Written problem
Set down the lines of the records starting at the line that contains "The height and" and ending after the line that contains "pyautogui.click(x=644, y=335)", with no changes. Omit the pictures from your answer.

Data shown
______________________________

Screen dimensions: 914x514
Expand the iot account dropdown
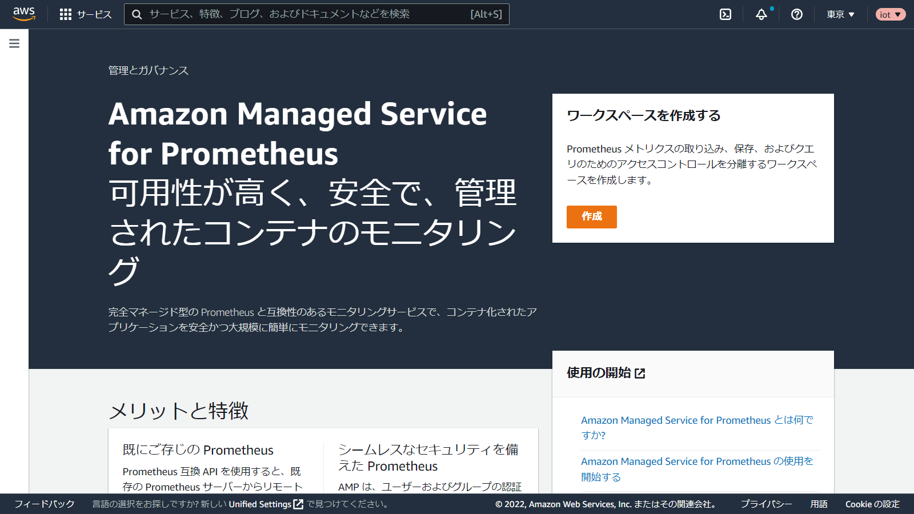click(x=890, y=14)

______________________________

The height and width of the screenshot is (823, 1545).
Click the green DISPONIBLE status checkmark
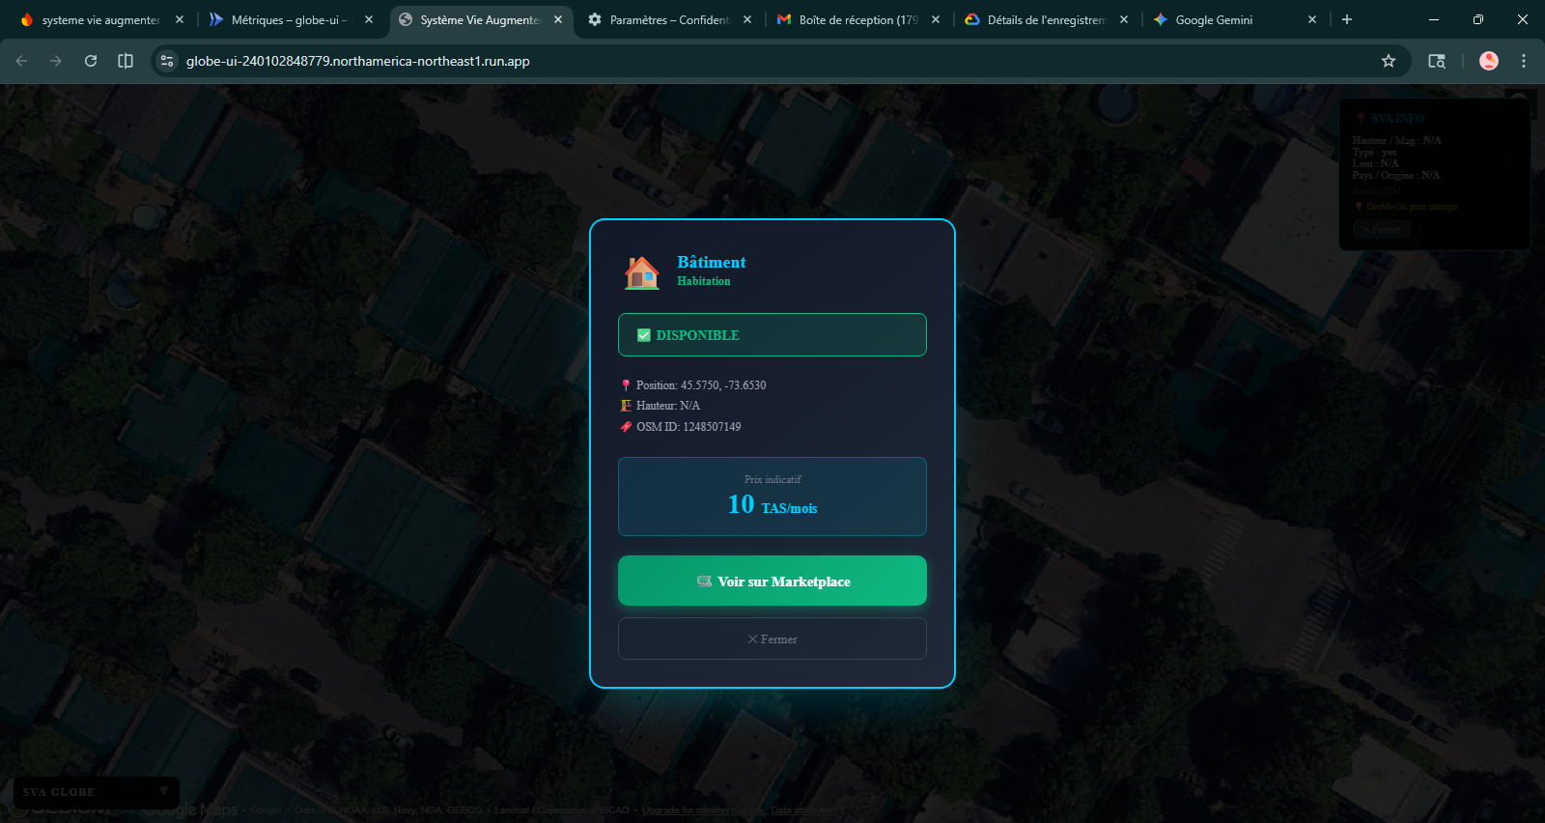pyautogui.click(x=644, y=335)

______________________________

Finished exercise
The height and width of the screenshot is (823, 1545).
Click the green DISPONIBLE status checkmark
pyautogui.click(x=644, y=335)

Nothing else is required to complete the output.